I like fashion, I think, though you’re just not so sure.
You look so presentable, with glamour and flair.
I’m wearing a tshirt and do I know I have hair?

“I like fashion,” you say, citing trends, naming names.
“Who are they?” I wonder, “Why does anyone care?”
“You need the right top, with that skirt, not too tight.
You know what I mean. Keep it classy, alright?”

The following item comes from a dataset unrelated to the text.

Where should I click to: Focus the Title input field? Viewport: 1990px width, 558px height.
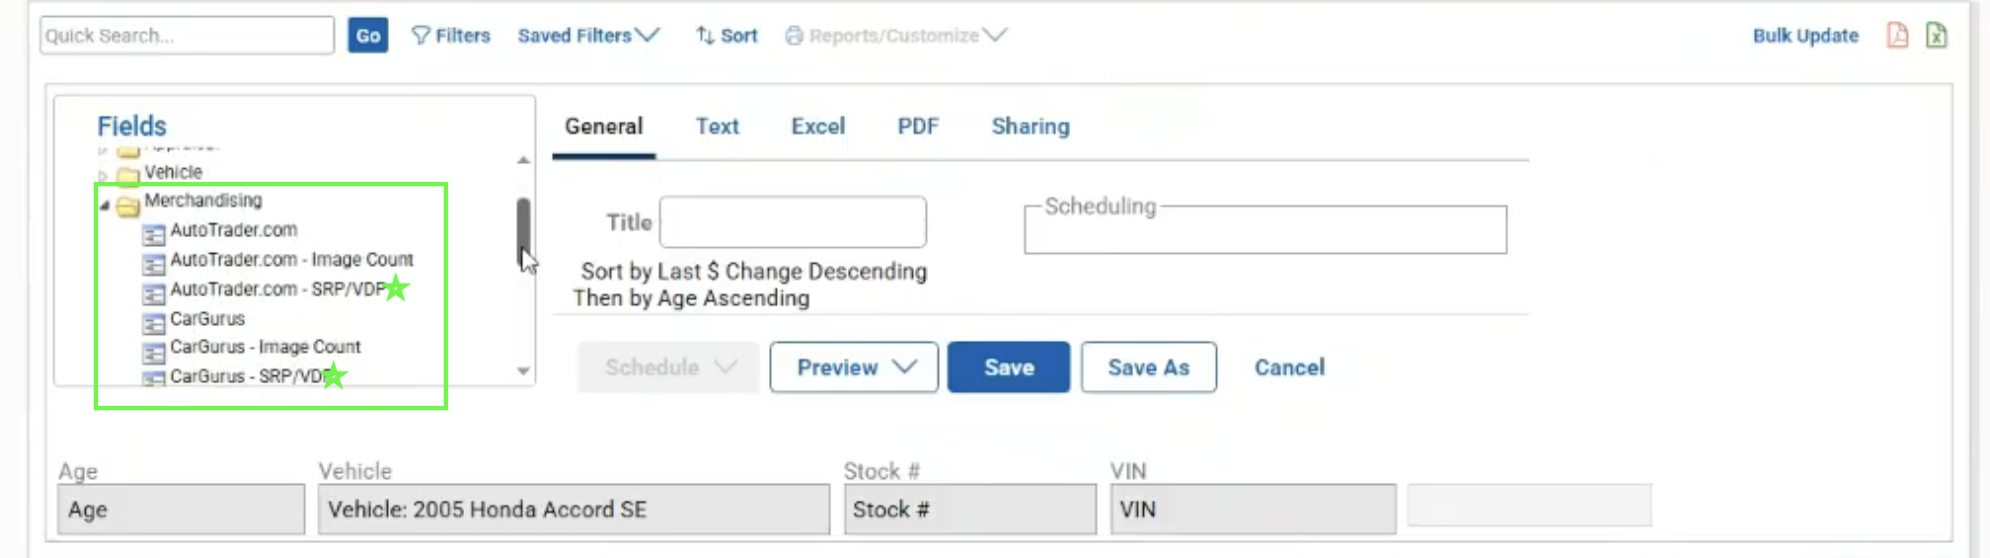[793, 222]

“You don’t want to dress like you’re old or too young.
This color goes with that. Are you having fun?”
What I wear is expressive, it tells the story of me.
Can you tell I spent time? Picked out the right tee?

This one says “Free Palestine” another says “Dream”.
I look at the labels to learn where they’re seamed.
“Who made your jacket?” I’ll ask, you’ll reply.
“Oh this? It’s from [insert some designer]’s line.”

Yes, but who made it, and what were they paid?
Would you pay what it’d cost, if they made a living wage?
How ’bout your blue jeans? Would you wear them if
you knew their dyes were toxic? Go on, give us a spin!

Rana Plaza. April 24, 2013. 1,129 dead. 2,515 injured. Photo by Ismail Ferdous

Triangle is old, Rana Plaza is new.
One brought about change, the other should too.
Our clothing defines us, it’s a cultural thing.
Ideology, religion, and more do they sing.

The boy with his collar popped, the girl who’s gone goth.
This group or that group? Is it really just cloth?
Break down the boxes! No labels! We’re Done!
At the end of the day, we all want to belong.

“I like fashion,” you say, in your elegant heels.
Wrapped in your rayon scarf – you love how it feels!
You look at me, in my worn out gym shoes.
You’d never guess, I care about fashion too.